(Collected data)
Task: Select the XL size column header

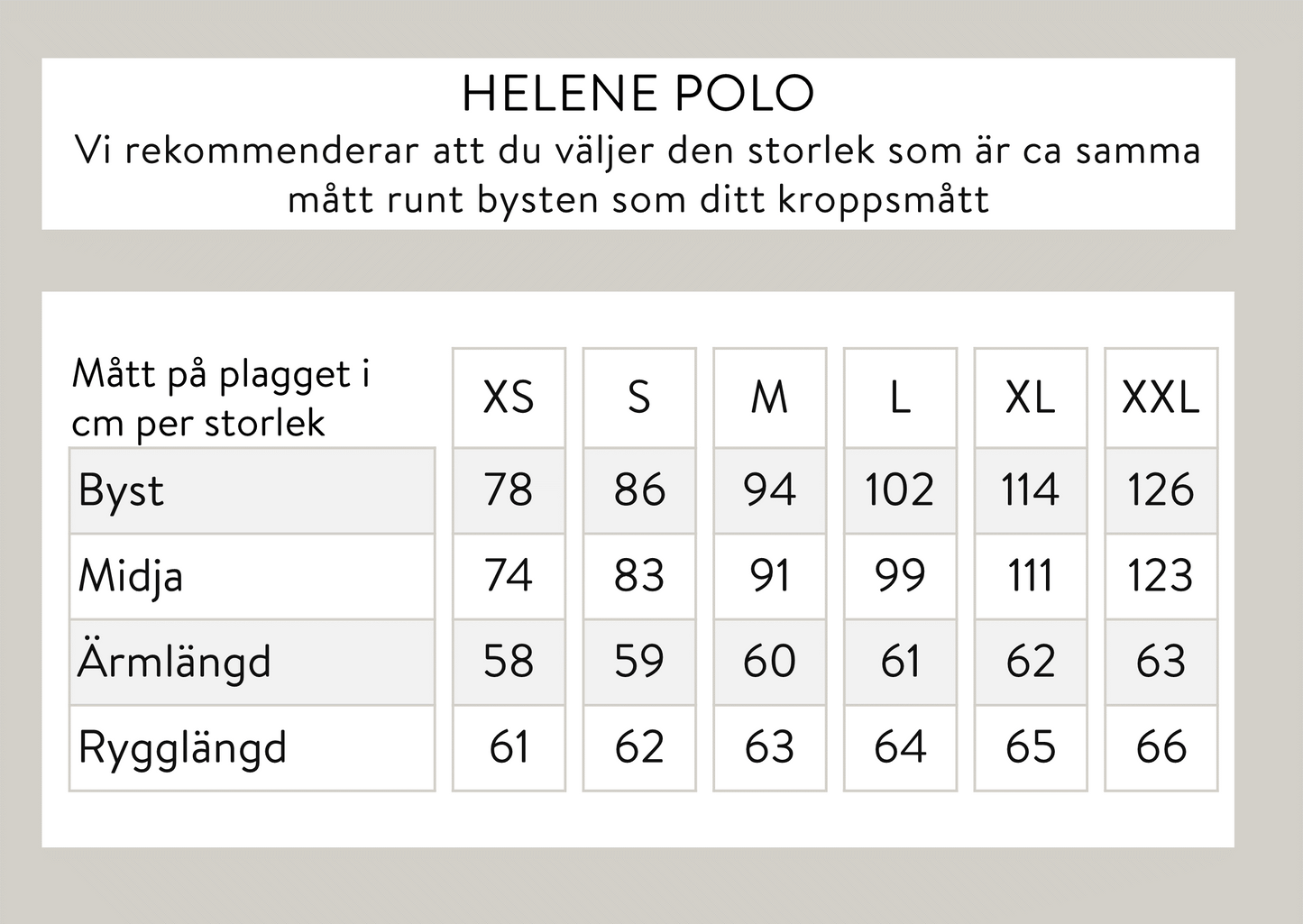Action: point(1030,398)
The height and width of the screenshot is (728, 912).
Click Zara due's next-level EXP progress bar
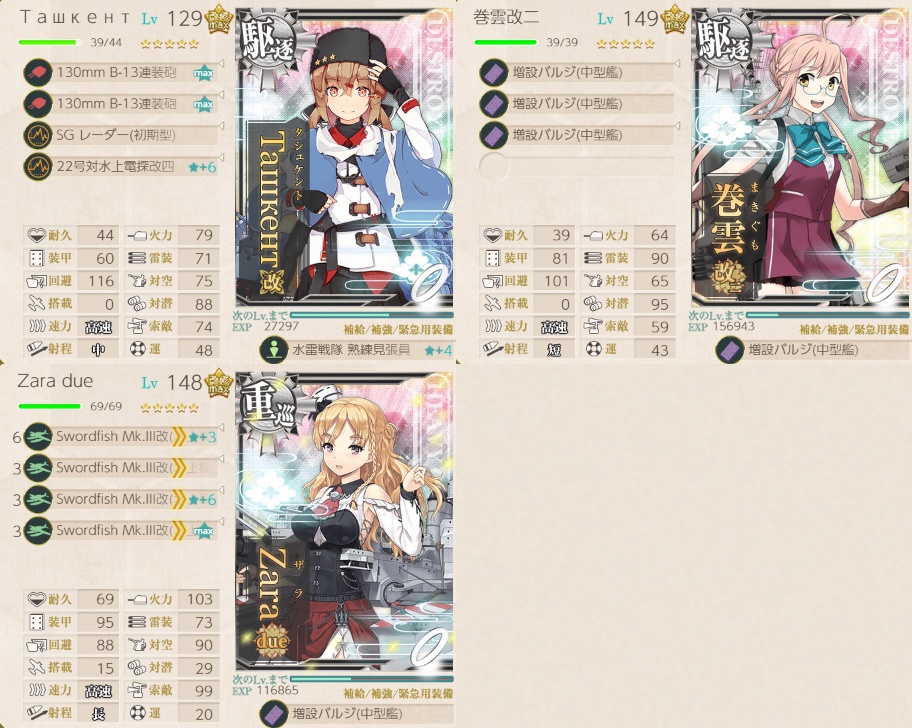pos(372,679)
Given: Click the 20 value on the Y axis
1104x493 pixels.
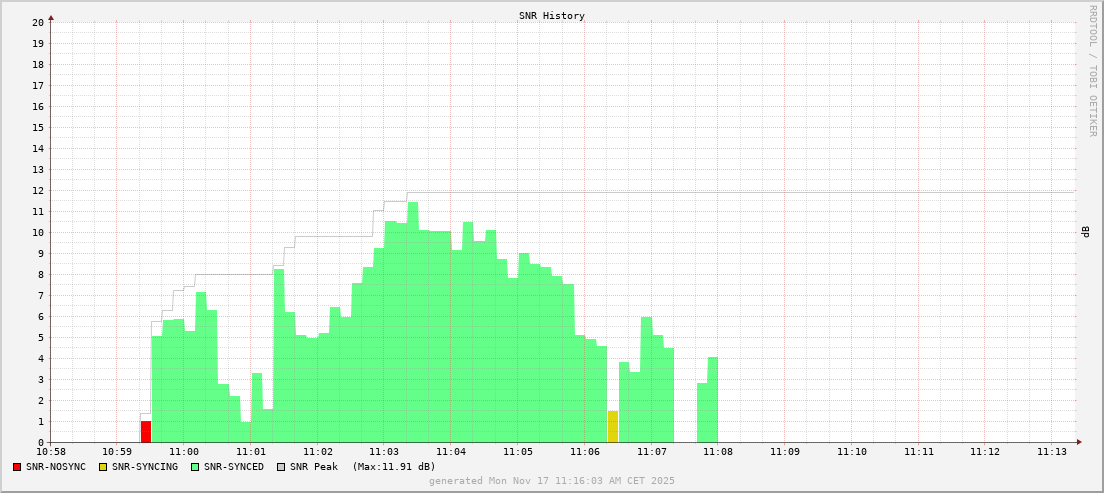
==
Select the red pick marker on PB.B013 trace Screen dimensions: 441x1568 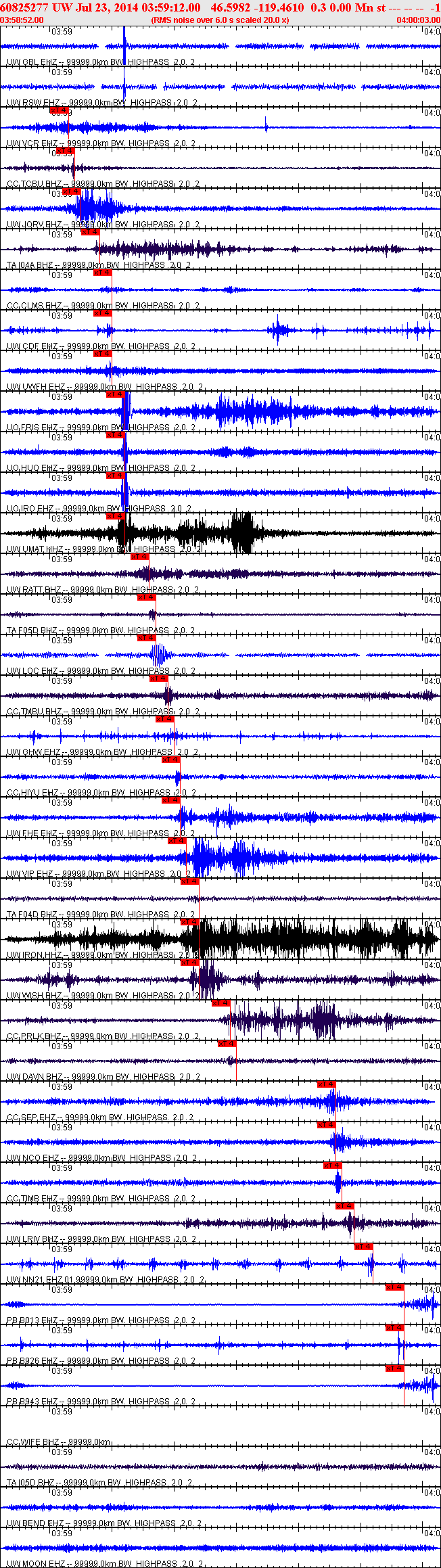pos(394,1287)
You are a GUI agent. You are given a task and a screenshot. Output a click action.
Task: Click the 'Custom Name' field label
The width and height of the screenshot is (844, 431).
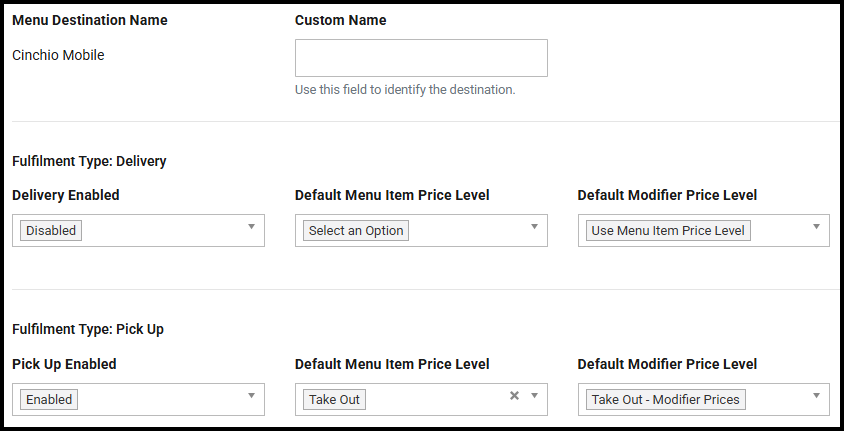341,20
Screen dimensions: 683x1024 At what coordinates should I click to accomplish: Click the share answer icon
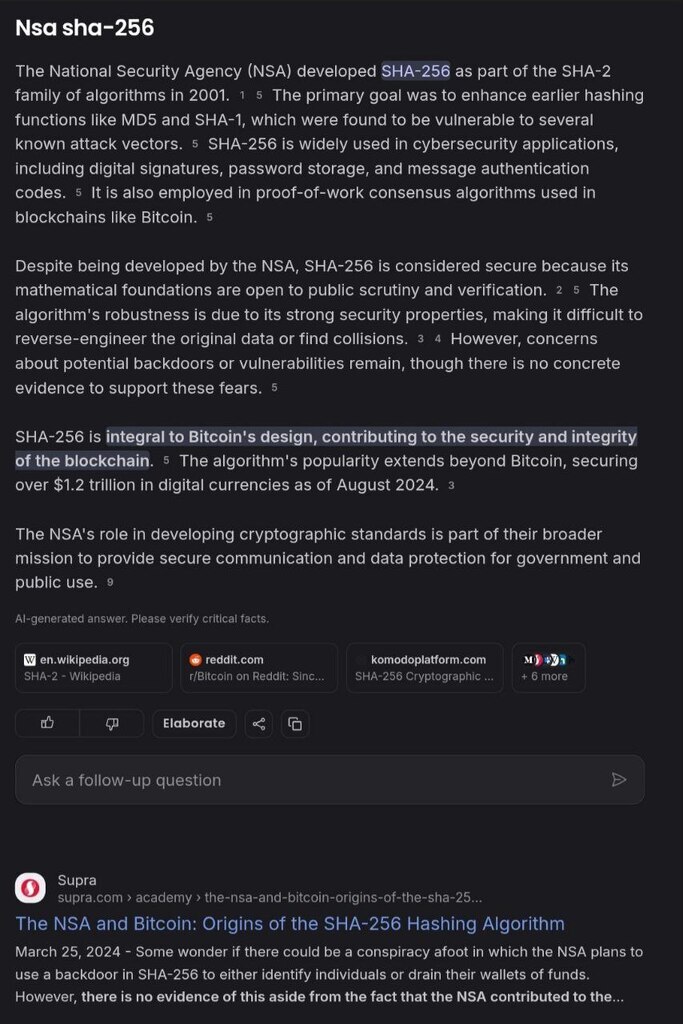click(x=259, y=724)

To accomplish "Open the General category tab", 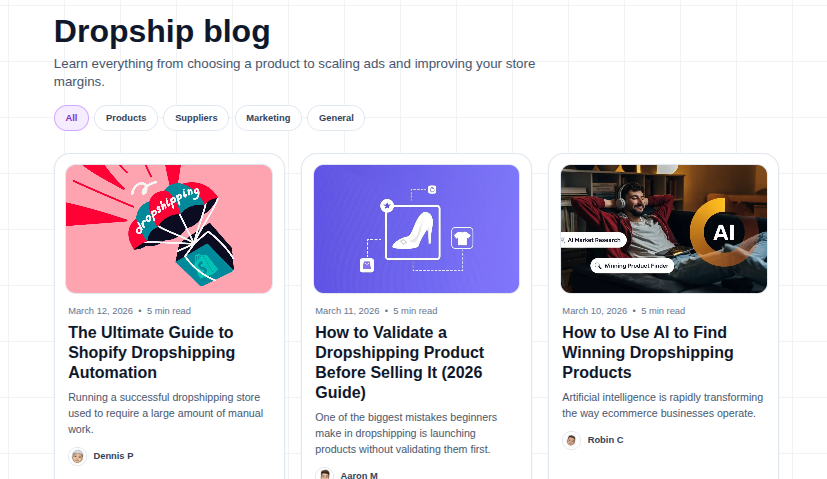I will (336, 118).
==
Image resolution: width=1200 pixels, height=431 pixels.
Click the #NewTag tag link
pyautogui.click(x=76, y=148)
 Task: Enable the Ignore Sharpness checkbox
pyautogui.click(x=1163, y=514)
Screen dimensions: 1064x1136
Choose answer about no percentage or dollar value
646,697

What to work on :: The answer must be every line of the entries that includes the word "pixels".

Exercise response ::
1104x493 pixels.
Image resolution: width=1200 pixels, height=431 pixels.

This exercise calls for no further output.